Movie Selected:- Jumanji Index:  1
Searching for recommendations.....
117                   Steal Big, Steal Little
115            Young Poisoner's Handbook, The
119                  Boys of St. Vincent, The
118                              Race the Sun
121    Chungking Express (Chung Hing sam lam)
Name: title, dtype: object


# **Results**

Item-item collaborative filtering had less error than user-user collaborative filtering. In addition, its less-dynamic model was computed less often and stored in a smaller matrix, so item-item system performance was better than user-user systems.**

# **When Else Can Collaborative Filtering Be Used?**

Collaborative filtering works around the interactions that users have with items. These interactions can help find patterns that the data about the items or users itself can’t. Here are some points that can help you decide if collaborative filtering can be used:

-Collaborative filtering doesn’t require features about the items or users to be known. It is suited for a set of different types of items, for example, a supermarket’s inventory where items of various categories can be added. In a set of similar items such as that of a bookstore, though, known features like writers and genres can be useful and might benefit from content-based or hybrid approaches.

-Collaborative filtering can help recommenders to not overspecialize in a user’s profile and recommend items that are completely different from what they have seen before. If you want your recommender to not suggest a pair of sneakers to someone who just bought another similar pair of sneakers, then try to add collaborative filtering to your recommender spell.

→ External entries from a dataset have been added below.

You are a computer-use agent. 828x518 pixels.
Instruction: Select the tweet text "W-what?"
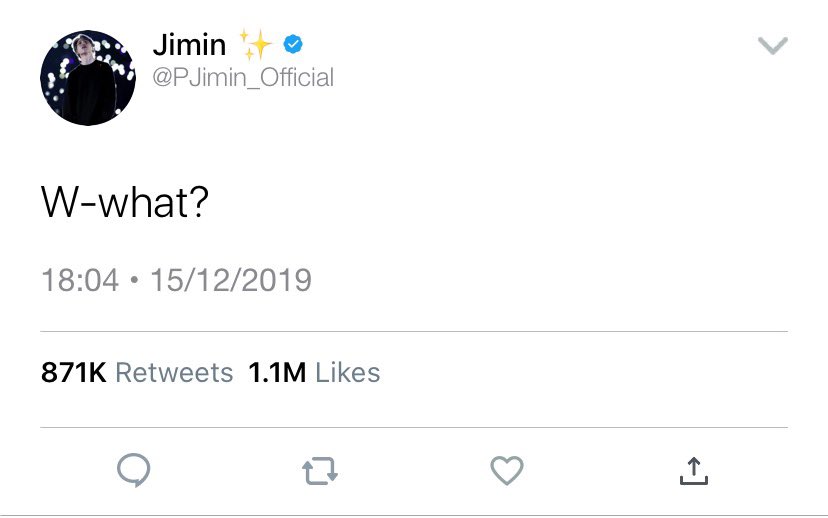point(124,203)
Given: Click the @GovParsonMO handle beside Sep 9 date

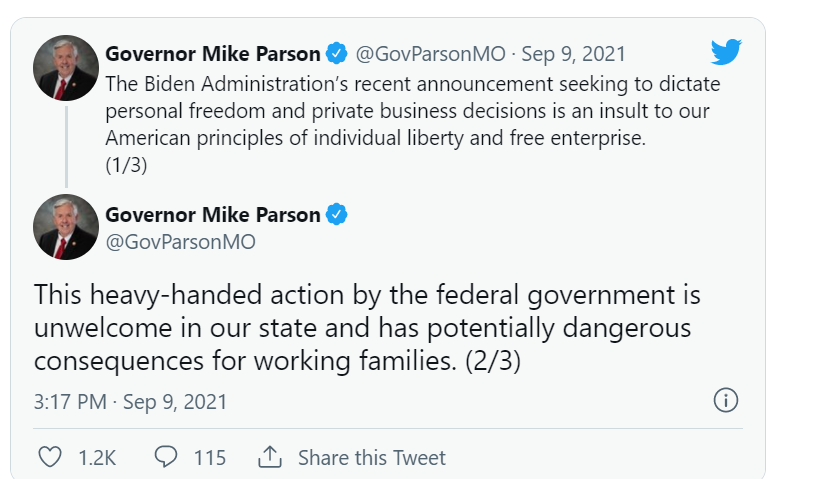Looking at the screenshot, I should click(430, 53).
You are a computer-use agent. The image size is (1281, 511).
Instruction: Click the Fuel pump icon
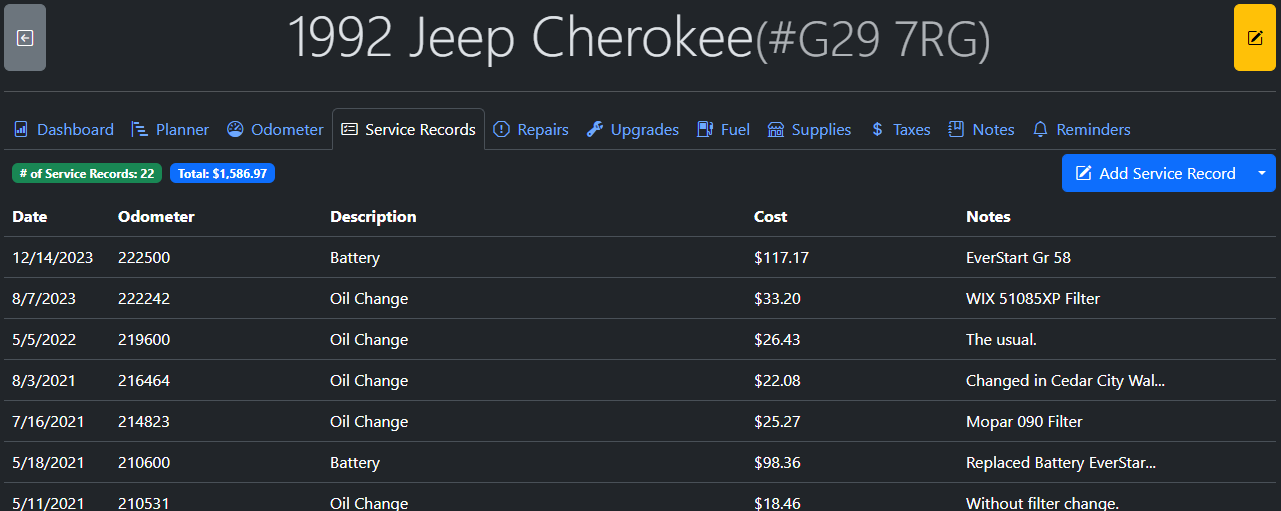tap(705, 130)
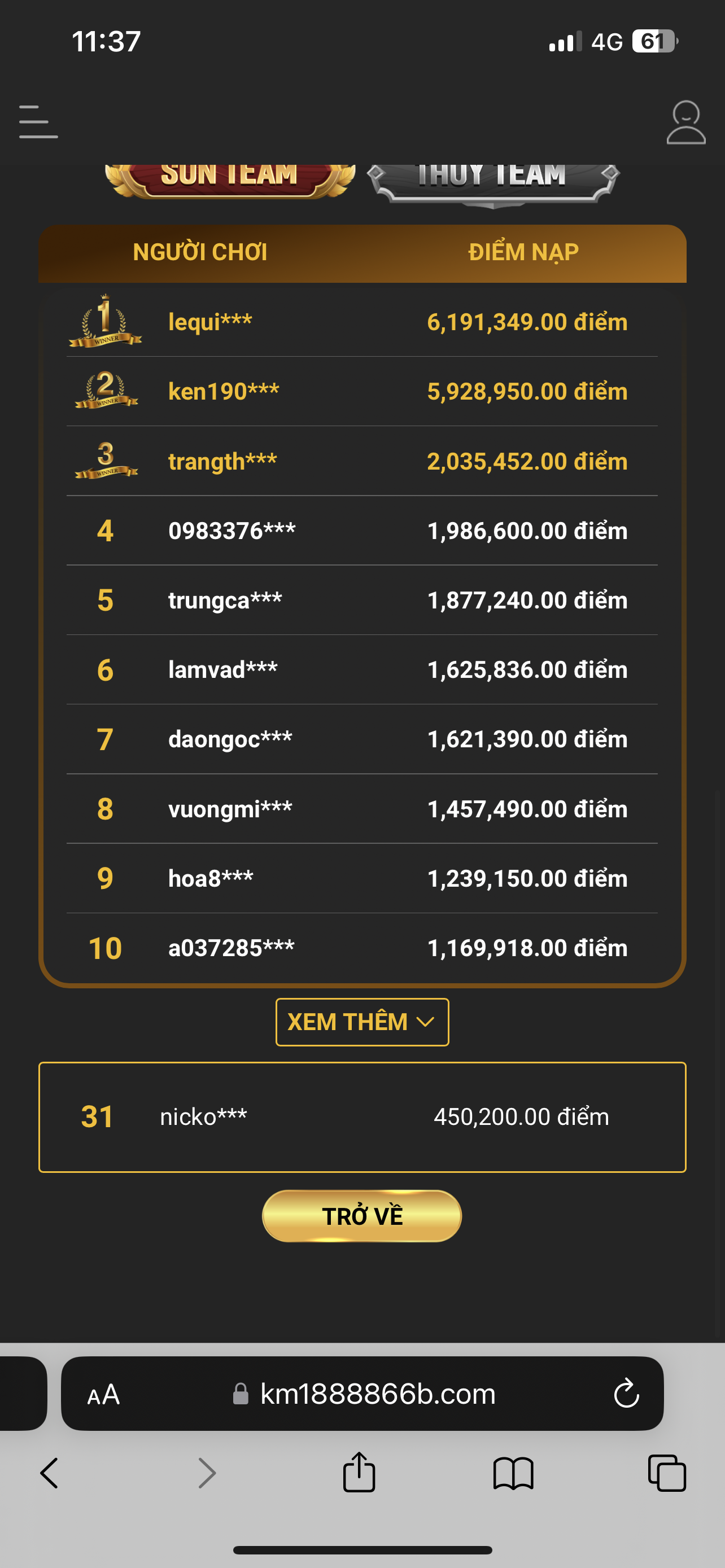
Task: Select first place player lequi***
Action: click(210, 322)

Although collaborative Filtering is very commonly used in recommenders, some of the challenges that are faced while using it are the following:

-Collaborative filtering can lead to some problems like cold start for new items that are added to the list. Until someone rates them, they don’t get recommended.

-Data sparsity can affect the quality of user-based recommenders and also add to the cold start problem mentioned above.

-Scaling can be a challenge for growing datasets as the complexity can become too large. Item-based recommenders are faster than user-based when the dataset is large.

-With a straightforward implementation, you might observe that the recommendations tend to be already popular, and the items from the long tail section might get ignored.

With every type of recommender algorithm having its own list of pros and cons, it’s usually a hybrid recommender that comes to the rescue. The benefits of multiple algorithms working together or in a pipeline can help you set up more accurate recommenders. In fact, the solution of the winner of the Netflix prize was also a complex mix of multiple algorithms.